··· Supplied material

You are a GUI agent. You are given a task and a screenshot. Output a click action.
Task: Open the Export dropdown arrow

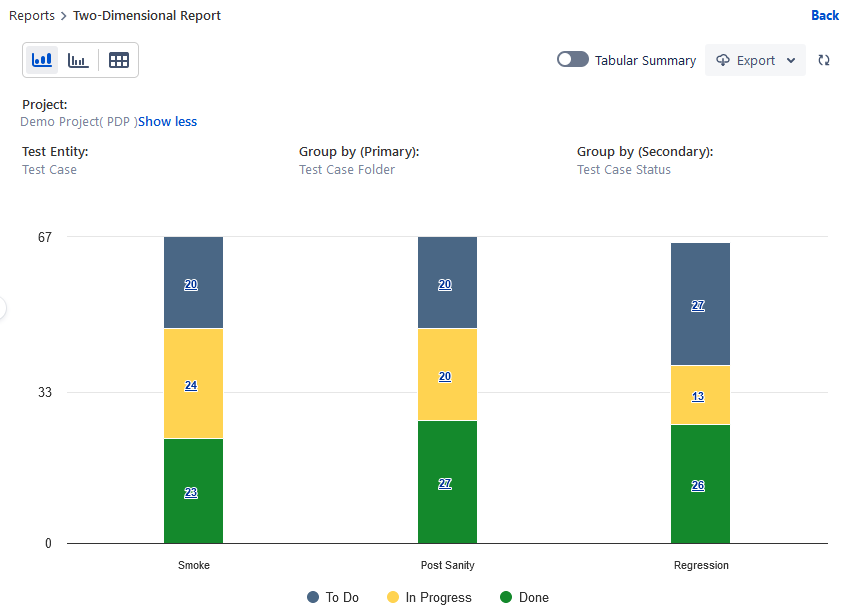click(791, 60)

······
··· Supplied material

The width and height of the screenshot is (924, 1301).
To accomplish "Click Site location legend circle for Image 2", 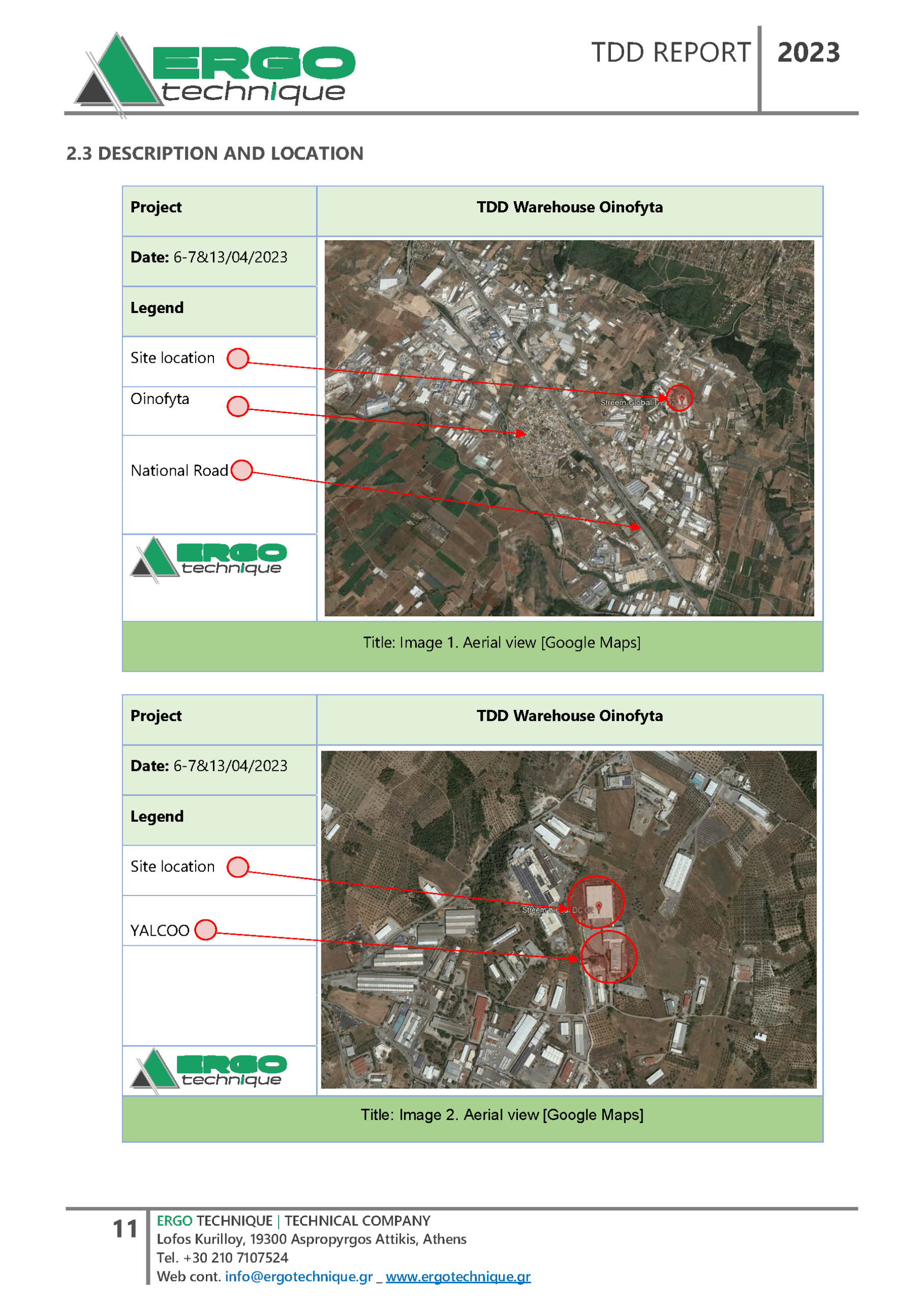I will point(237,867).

······
··· Supplied material

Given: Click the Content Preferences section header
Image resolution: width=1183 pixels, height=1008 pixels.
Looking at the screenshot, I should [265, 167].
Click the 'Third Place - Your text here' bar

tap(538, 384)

······

■ Stated goal
Copy the stretch of the material from the line containing "You are a GUI" through the line containing "click(791, 60)", leaving out the pictures.

■ Task response
You are a GUI agent. You are given a task and a screenshot. Output a click action.
Task: Open the Export dropdown arrow

click(791, 60)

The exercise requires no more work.